Ähm, ich glaube, wenn Schwarzbeere das liest, wird er nicht mehr vor "Ehrfurcht" erstarren :spin2:
Ich hab mir gerade die Zunge gebrochen.
Saludos
Magic

Iris

Beitragvon Iris » 05.12.2006, 11:57

Lieber aram,

Da moshe ein Mann ist und sicher auch aus männl.
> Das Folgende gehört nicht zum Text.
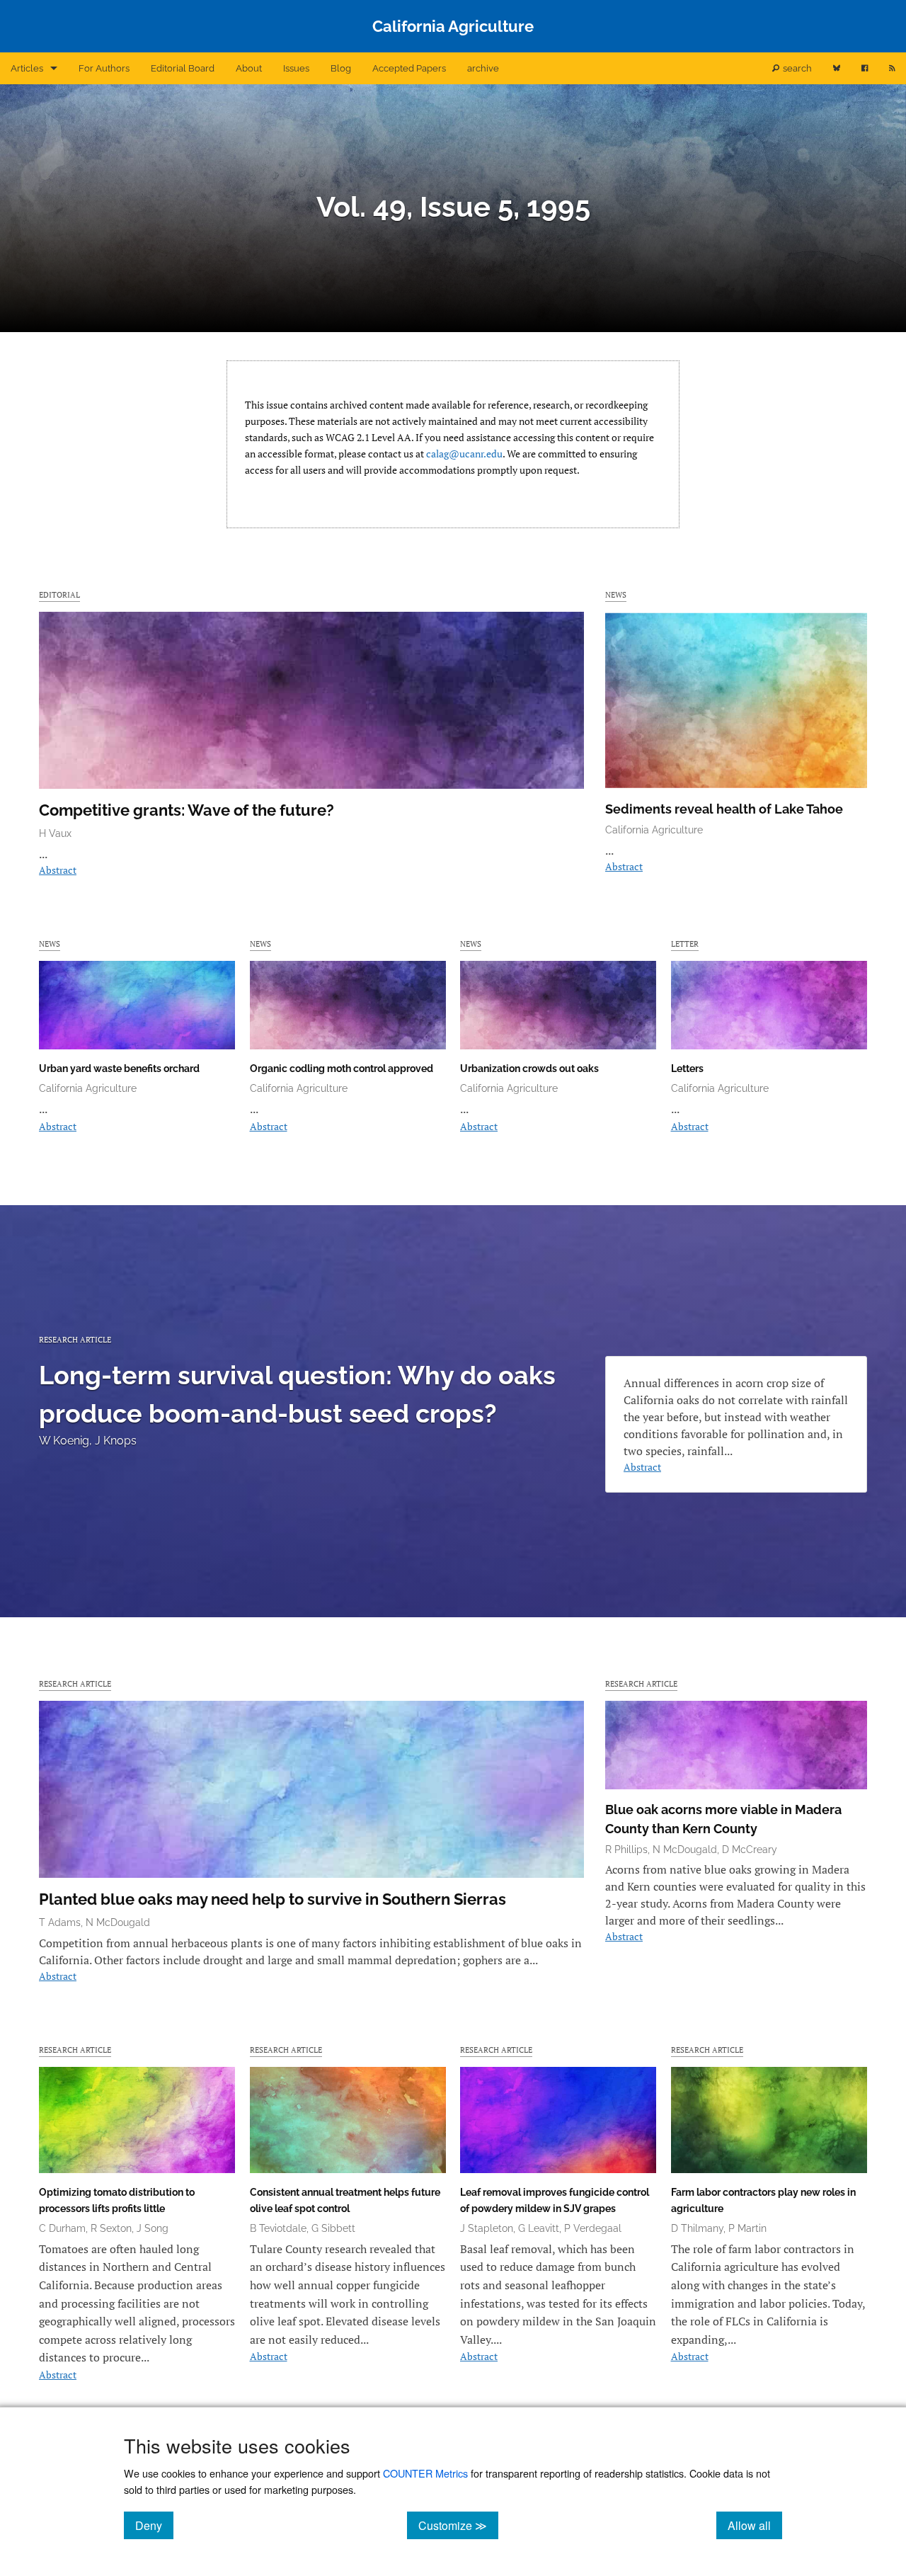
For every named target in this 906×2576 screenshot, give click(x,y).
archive (483, 68)
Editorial (59, 594)
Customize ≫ (458, 2525)
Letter (685, 943)
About (249, 68)
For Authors (104, 68)
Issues (296, 68)
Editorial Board (182, 68)
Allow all (755, 2525)
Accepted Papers (409, 68)
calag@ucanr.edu (464, 453)
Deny (154, 2525)
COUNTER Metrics (425, 2473)
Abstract (57, 870)
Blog (341, 68)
Sicht schreibt, auch wenn es keine 1:1 Übersetzung sein muß, sondern "Dichtung und Wahrheit" sein darf, so ist es eventuell so, daß das LI mit einer Frau spazieren geht.
Wenn ich einen Mann, den ich mag, lange nicht sah, dann ists bei mir so:
Wenn das Herz voll ist, läuft der Mund über; könnte durchaus sein, daß das lyr Du nur redet, so ists oft zwischen Männern und Frauen, Mann wortkarg, Frau "zwitschert", plappert, erzählt im Wald ja ... Blätter rascheln auch, wenn er mal was nicht so genau verstehen oder hören kann, möchte ...
und mancher Mann mag auch, wenn Frauen nicht schweigen und kommt lieber selbst nicht zu Wort ... und was sie sagen ... naja ...
ist oft wahrscheinlich nicht so wichtig, Hauptsache sie spricht (sich aus) und er hört sie.